I go ahead and take the photo, find subject, frame, focus, and expose. I try to frame as tight as possible, I try to get my lights  as far as possible off to the side(s) of my subject. This is to not illuminate any suspended particles in the water. And I try to stay away from my fellow divers. One inadvertent fin kick and the scene will be filled with a sandstorm of gunk.

As Shot white balance

At the computer

I load my images onto my computer, open the files in Lightroom and do a quick survey of the photos. I quickly delete the duds.

Before getting into the serious photo editing, I make sure that my computer screen is properly setup. That is, calibrated to industry standards for brightness and colour balance. Most Apple laptops come properly calibrated from the factory, other types of computers should be calibrated using a tool like a Datacolor Spyder.

Next I will open the first photo in the develop mode and set the white balance to, As Shot, I make sure that Lens Corrections is turned on, and I increase the amount of texture. I then go into the Grid mode (G), select all the photos and Sync my settings. This ensures that all the photos start from a similar start point.

Deselect all the photos ( you really do want to do this) and then select the first photo to edit.

Take a quick look around the photo and see if there is something that you think should be white or a neutral shade of grey. Use the White Balancing Selector (W) and click on the object that you think should be white or neutral grey. You just might have properly colour balanced your photo. If not, try some other object. I like to use broken pieces of shell. The insides of freshly shed crab shells are usually white, older pieces of shell usually have a thin layer of yellow/green growth.
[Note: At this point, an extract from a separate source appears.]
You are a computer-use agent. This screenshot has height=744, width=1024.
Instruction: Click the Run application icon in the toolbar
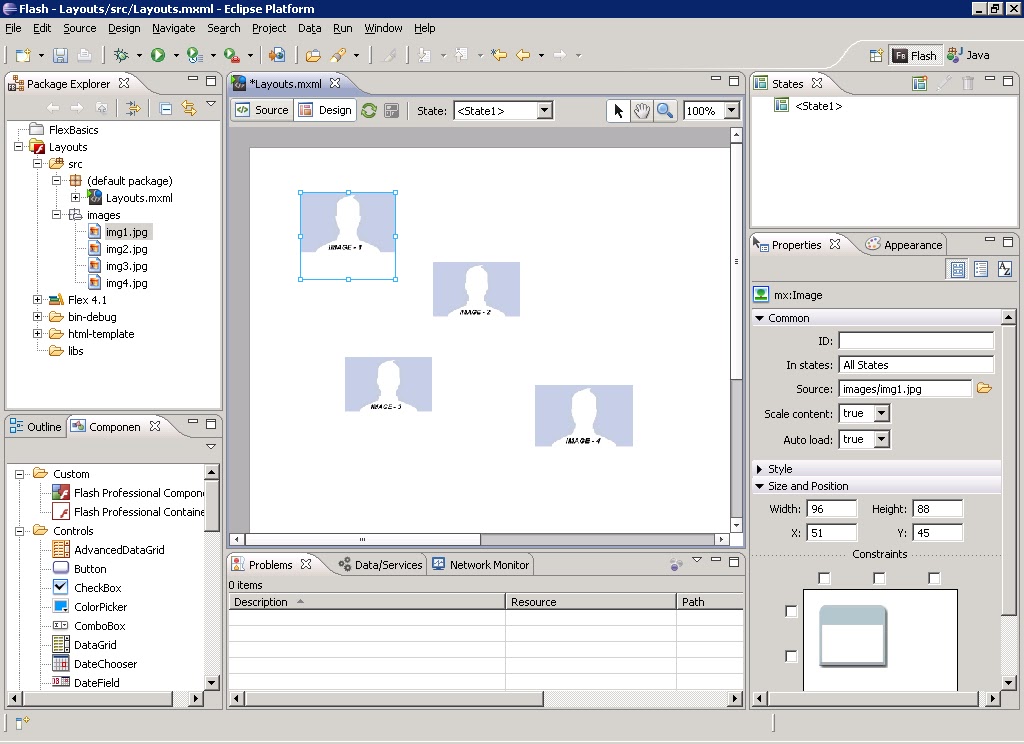pos(157,55)
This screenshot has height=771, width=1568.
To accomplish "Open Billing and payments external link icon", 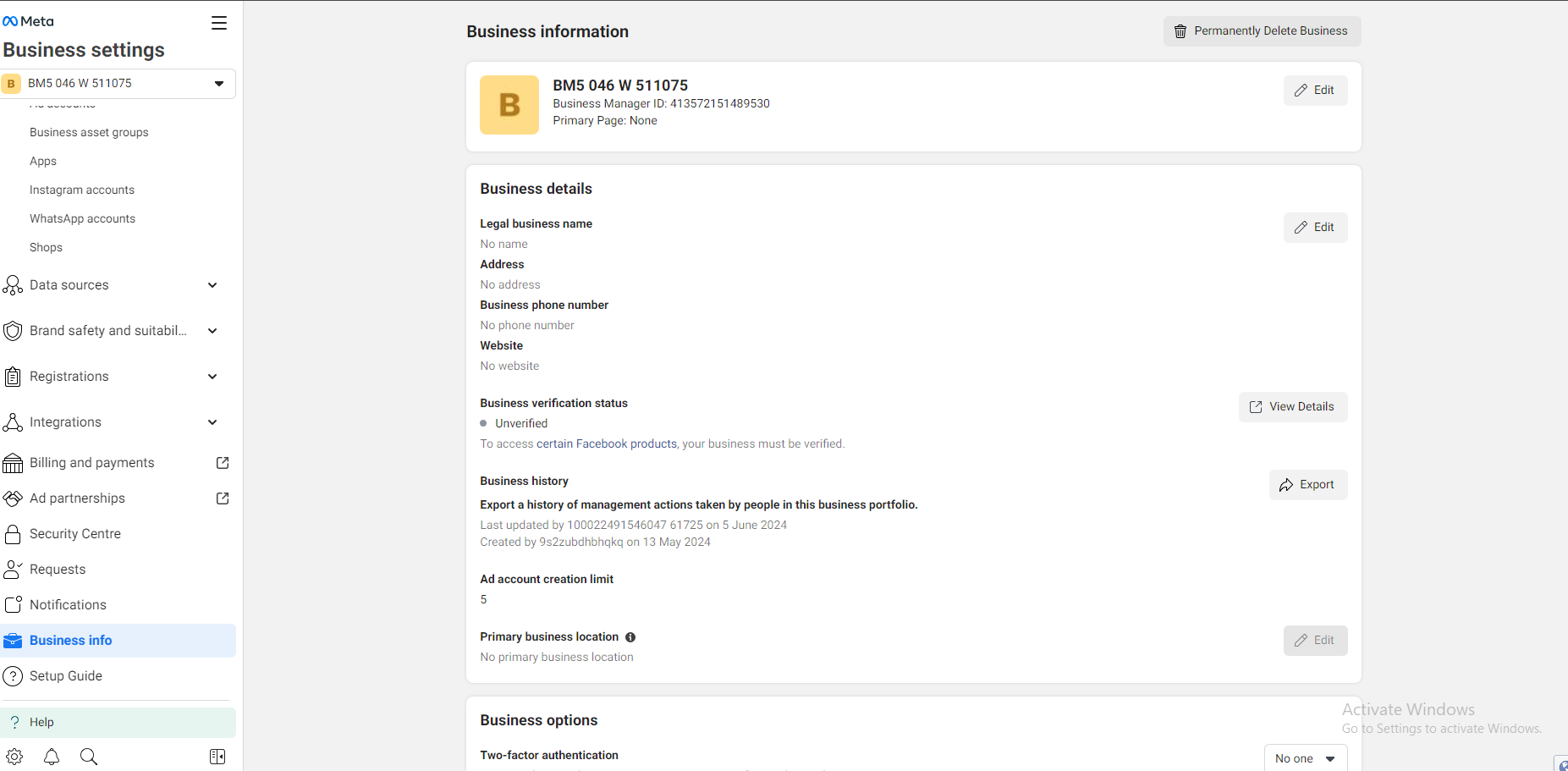I will 223,463.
The colour not quite right? Using the Temp and Tint sliders will allow for adjustment of the colour. Move one and then the other until you get the colour balance that makes your photo glow. Sometimes turning up the saturation to 100 will show which colour is too strong. Just turn down the saturation afterwards.

Having your colour balance off too far makes some colours look too dominant and makes other colours look dull or just off looking. And often your photo will look just dark. 

As in all photography, the important part of the subject is where you work first.

Adjusting your exposure might help you get a better colour balance. Then work on the contrast, highlights, etc. Once you have set the best setting for exposure, move the sliders but don’t be afraid to hold Shift And Double Click on the word Highlights, etc. This allows Lightroom to give you its suggestion for this particular setting. I find that the Auto setting often does not get me close enough to my wishes.

Once I have the exposure and colour balance looking good I will adjust the Clarity and /or Dehaze to help emphasize my subject. I will also use the masking tool to select the background. i then will often darken the background, reduce sharpness (to get rid of suspended particles) and also dial down highlights and whites to further reduce the look of suspended objects. And last I crop, to get rid of any other unwanted objects.

The video file shows the effect of changing distances and its affect on the relative quality of light. Close up has better colour of light, further away shows more of what the ambient light looks like.

And one last point. You have several choices to make concerning underwater colour balance. Do you want what your eyes would see without additional illumination? Or, would you rather have a more full colour experience? And lastly, if you are looking for scientific authenticity of colours, you still have a ways to go to get there.